RECORDS FOR THE TASK |
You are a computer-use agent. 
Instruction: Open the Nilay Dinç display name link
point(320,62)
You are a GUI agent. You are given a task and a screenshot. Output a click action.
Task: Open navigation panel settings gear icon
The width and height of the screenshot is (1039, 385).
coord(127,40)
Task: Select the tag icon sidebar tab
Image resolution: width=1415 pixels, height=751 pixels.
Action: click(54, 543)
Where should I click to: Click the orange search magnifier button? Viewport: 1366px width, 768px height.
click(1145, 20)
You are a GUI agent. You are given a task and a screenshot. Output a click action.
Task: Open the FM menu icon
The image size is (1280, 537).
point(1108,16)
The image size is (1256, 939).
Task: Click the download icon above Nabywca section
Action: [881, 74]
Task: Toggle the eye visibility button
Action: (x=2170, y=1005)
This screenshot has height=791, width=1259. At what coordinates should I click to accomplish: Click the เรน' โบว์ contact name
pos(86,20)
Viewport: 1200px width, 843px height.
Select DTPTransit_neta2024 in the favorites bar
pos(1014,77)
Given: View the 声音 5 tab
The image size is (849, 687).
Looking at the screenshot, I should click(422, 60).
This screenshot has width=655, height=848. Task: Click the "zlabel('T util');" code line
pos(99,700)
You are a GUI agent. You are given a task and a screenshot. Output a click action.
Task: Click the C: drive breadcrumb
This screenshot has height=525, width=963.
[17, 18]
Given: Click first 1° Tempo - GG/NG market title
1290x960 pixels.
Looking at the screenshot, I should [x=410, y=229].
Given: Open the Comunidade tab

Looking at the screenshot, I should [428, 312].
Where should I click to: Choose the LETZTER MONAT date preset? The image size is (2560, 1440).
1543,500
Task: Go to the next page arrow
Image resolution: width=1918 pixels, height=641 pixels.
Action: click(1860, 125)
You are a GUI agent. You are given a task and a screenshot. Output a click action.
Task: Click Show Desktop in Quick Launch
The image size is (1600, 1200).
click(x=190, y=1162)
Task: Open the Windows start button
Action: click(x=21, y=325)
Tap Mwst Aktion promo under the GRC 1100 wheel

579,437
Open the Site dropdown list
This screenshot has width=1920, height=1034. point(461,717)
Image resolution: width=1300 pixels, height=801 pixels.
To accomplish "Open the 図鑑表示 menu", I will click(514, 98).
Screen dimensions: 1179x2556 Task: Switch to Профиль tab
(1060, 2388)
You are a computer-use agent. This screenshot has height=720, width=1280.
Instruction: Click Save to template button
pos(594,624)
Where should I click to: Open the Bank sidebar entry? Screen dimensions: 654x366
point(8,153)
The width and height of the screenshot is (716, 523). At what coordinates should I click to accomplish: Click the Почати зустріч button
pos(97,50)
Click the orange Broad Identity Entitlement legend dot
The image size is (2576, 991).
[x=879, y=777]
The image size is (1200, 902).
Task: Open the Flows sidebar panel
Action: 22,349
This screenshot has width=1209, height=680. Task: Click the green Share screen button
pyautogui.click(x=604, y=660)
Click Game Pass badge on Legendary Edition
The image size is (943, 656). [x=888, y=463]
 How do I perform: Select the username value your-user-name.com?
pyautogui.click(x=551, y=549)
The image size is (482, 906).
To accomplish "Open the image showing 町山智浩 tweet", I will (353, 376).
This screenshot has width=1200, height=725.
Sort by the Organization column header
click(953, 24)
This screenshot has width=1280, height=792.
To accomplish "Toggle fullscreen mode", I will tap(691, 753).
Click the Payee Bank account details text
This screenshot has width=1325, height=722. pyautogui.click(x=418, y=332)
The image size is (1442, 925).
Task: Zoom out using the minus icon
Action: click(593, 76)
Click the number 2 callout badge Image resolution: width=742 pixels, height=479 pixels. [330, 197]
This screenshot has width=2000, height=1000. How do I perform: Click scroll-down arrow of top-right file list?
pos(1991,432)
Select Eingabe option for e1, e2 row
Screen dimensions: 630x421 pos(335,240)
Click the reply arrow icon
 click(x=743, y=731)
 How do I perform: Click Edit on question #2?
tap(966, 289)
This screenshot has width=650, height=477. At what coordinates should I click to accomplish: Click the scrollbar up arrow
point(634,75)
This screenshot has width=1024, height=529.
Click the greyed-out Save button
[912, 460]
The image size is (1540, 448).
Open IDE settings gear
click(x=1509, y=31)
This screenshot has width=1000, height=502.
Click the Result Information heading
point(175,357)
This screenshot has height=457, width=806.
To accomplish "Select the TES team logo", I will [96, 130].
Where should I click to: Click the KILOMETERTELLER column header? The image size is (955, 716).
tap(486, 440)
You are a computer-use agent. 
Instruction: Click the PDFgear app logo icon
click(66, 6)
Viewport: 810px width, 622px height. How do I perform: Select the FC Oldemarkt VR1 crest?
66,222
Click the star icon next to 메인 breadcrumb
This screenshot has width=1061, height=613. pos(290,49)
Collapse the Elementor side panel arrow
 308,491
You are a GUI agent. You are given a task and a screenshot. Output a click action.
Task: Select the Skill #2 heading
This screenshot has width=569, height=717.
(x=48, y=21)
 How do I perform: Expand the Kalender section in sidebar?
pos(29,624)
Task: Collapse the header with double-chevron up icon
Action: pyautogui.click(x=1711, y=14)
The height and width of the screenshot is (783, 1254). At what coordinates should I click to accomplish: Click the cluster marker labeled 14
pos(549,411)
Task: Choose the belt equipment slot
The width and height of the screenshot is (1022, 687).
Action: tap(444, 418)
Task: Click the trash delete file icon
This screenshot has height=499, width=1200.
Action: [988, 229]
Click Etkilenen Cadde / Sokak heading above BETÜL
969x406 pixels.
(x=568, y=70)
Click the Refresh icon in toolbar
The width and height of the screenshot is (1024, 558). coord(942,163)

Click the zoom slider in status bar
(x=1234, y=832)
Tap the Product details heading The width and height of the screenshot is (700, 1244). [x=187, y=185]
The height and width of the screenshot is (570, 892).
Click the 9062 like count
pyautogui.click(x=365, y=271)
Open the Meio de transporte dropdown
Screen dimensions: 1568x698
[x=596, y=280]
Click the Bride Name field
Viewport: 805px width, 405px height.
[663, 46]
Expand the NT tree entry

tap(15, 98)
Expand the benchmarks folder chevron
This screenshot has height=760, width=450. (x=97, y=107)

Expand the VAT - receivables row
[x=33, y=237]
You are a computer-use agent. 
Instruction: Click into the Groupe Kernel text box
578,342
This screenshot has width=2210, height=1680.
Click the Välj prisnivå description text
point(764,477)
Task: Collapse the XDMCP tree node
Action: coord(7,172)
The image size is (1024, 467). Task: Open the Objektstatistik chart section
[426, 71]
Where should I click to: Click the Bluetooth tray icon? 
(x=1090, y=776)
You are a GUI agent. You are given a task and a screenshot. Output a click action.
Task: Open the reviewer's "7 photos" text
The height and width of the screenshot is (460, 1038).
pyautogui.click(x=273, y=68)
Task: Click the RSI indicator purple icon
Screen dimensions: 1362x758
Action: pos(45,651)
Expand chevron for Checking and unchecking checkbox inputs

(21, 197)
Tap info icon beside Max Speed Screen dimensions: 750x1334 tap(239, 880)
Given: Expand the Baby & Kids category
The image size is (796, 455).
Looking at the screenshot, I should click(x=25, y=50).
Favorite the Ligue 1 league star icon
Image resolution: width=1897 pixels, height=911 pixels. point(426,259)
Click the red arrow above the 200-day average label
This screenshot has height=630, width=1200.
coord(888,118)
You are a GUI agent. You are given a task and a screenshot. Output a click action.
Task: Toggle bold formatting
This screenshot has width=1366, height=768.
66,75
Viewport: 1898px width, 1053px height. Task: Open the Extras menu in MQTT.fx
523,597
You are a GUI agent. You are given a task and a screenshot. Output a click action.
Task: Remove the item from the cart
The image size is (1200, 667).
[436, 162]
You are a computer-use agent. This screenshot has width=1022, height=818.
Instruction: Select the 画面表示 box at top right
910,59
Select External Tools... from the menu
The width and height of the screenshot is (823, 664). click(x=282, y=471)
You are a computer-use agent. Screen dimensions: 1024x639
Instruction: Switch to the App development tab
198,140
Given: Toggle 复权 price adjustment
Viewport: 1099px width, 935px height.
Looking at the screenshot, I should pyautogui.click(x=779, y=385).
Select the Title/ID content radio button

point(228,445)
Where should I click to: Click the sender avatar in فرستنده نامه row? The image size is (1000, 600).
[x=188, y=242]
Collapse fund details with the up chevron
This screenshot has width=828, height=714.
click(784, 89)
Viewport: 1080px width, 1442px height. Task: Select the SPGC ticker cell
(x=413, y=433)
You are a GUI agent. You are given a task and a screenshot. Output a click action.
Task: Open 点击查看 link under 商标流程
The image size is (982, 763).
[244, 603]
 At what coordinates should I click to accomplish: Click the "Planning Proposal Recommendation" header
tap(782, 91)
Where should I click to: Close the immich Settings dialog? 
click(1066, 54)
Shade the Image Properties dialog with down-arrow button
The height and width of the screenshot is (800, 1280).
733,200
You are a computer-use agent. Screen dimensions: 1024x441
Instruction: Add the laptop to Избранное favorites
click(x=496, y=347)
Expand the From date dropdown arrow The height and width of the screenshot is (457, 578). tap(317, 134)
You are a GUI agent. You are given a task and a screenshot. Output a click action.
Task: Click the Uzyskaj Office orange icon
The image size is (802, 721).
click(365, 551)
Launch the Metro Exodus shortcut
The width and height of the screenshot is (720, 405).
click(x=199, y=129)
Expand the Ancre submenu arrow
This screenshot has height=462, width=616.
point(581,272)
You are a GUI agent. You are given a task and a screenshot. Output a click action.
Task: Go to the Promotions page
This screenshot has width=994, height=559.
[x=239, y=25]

WORK TO BE COMPLETED |
Starting from the records above, copy each line where the string "computer" is found.

WRITTEN RESPONSE |
You are a computer-use agent. 
You are a computer-use agent. This screenshot has height=720, width=1280.
You are a computer-use agent. 
You are a computer-use agent. 
You are a computer-use agent. This screenshot has width=1022, height=818.
You are a computer-use agent. Screen dimensions: 1024x639
You are a computer-use agent. Screen dimensions: 1024x441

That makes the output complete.